» **Task brief**:
Extend the blog post below on resilience and eudaimonia at work, picking up after its final sentence.

» **Selected extract**:
+++++

Resilience is the pathway to Eudaimonia
From November 2021 to December 2021, Fabiola Aliaj worked as an intern for our project ‘Life is tough, but so are you’. She wrote an interesting blogpost about resilience as the pathway to eudaimonia, and included both her personal story and some tips in it.
Resilience is the pathway to Eudaimonia by Fabiola Aliaj
Looking back in time around 3rd century BC, Zeno of Citium founded the philosophical school of Stoicism. The Stoics believed that the goal of ethics is eudaimonia. Eudaimonia, a Greek word often translated simply as “happiness”, was described by Aristotle as “human flourishing”, the “activity of the soul in accordance with virtue”.
Without doubt we all want to flourish as human beings and be happy.
However according to research one third of our life is spent at work, meaning that an average person will spend 90,000 hours at work over a lifetime. Since this is such an incredible amount of time, our work life can have a significant impact on our level of happiness and mental health. Thus, pursuing eudaimonia during our working time is essential.

+++++

» **Data segment**:

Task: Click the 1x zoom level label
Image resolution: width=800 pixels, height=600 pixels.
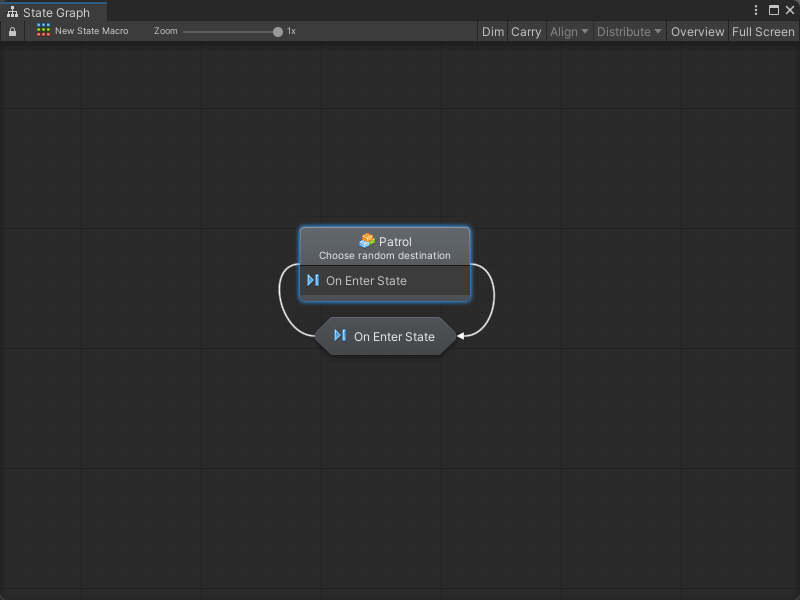Action: (x=291, y=32)
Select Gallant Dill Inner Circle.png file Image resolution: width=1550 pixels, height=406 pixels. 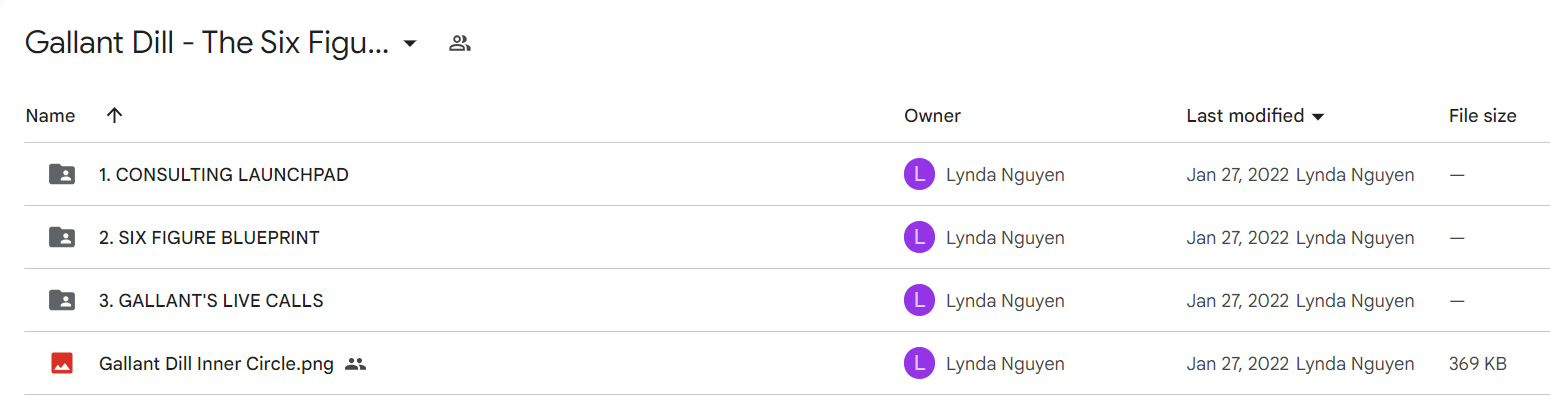point(216,364)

+++++

» **Exercise response**:
Building up resilience is a critical task for your overall well-being. I am borrowing the title of my supervisor’s project programme because it speaks for itself. Life is tough but so are you! Resilient teachers not only recover from difficult situations, but also flourish professionally and personally, resulting in work motivation, positive self-esteem, wellbeing, and commitment to the profession. Simply put, Resilience is the capacity to recover quickly from difficulties. Resilience is what keeps your can-do spirit high and fuels your determination to press forward.
But how can we build resilience?
- BRiTE modules ≈ The BRiTE modules are online blended modules https://www.brite.edu.au that aim to enhance the resilience of pre-service teachers. It’s basically your personal toolkit.
- Create a social-media support network ≈ As the philosopher Aristotle has stated “Man is by nature a social animal”, indeed we simply cannot function in isolation. Family – friends and peers play a tremendous role to your well being. Having a supportive environment of family/friends has been shown in numerous studies to alleviate the effects of emotional distress, boost self-esteem, lower cardiovascular risks (such as blood pressure), promote healthy lifestyle behaviors, and so many other positive impact.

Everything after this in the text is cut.